■ RECORDS FOR THIS EXERCISE ■
>>

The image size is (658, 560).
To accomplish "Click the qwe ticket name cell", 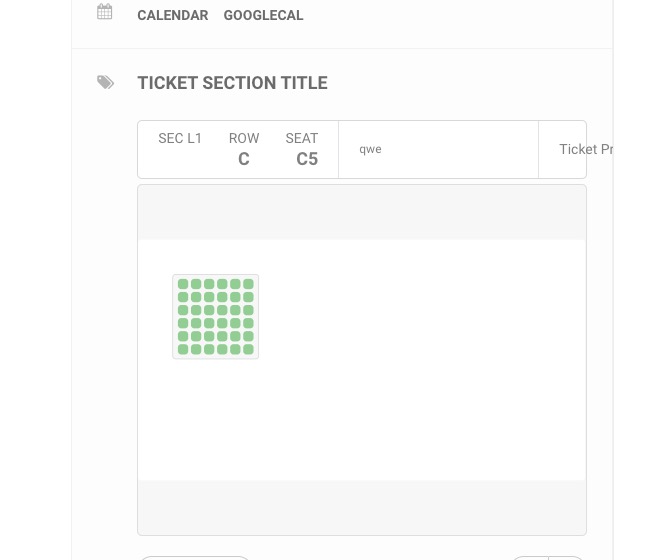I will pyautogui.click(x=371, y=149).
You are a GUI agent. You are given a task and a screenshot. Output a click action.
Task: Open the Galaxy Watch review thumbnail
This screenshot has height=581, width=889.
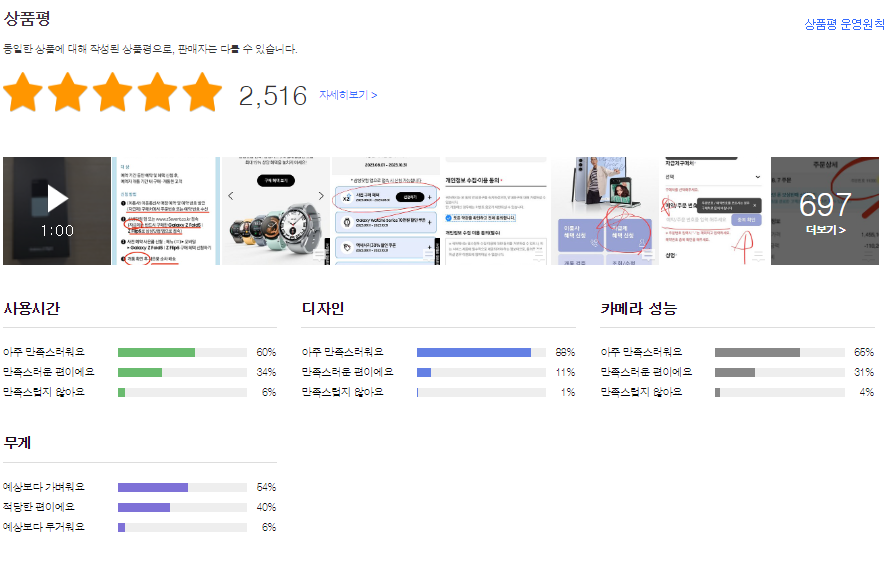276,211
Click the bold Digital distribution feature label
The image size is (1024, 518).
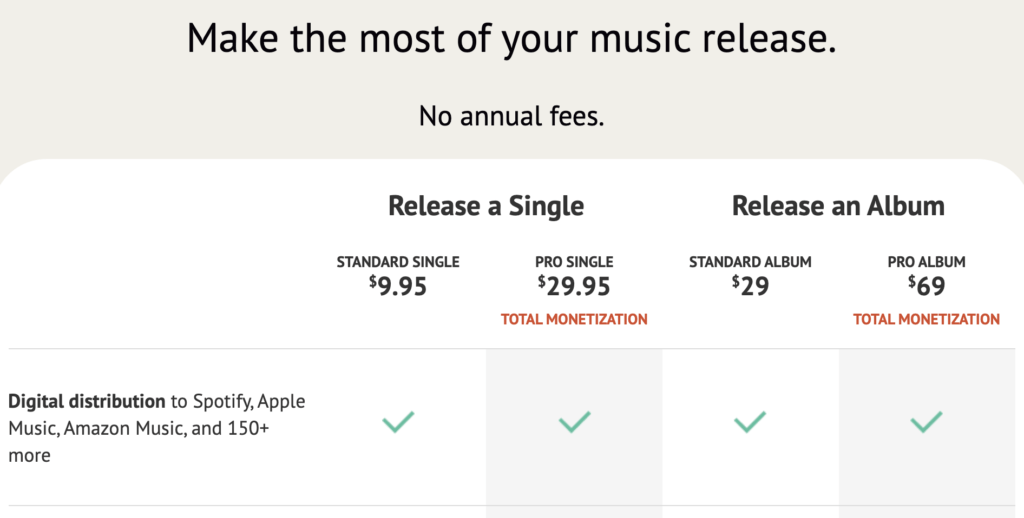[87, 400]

<<

■ PROBLEM DETAILS ■
Pictures are to be left out when the lines from the one containing "This screenshot has height=581, width=889." through the end of the records above are repeated exactly; no other line is wanted.

■ COMPLETED EXERCISE ■
This screenshot has height=581, width=889.
276,211
Click the bold Digital distribution feature label
The image size is (1024, 518).
[87, 400]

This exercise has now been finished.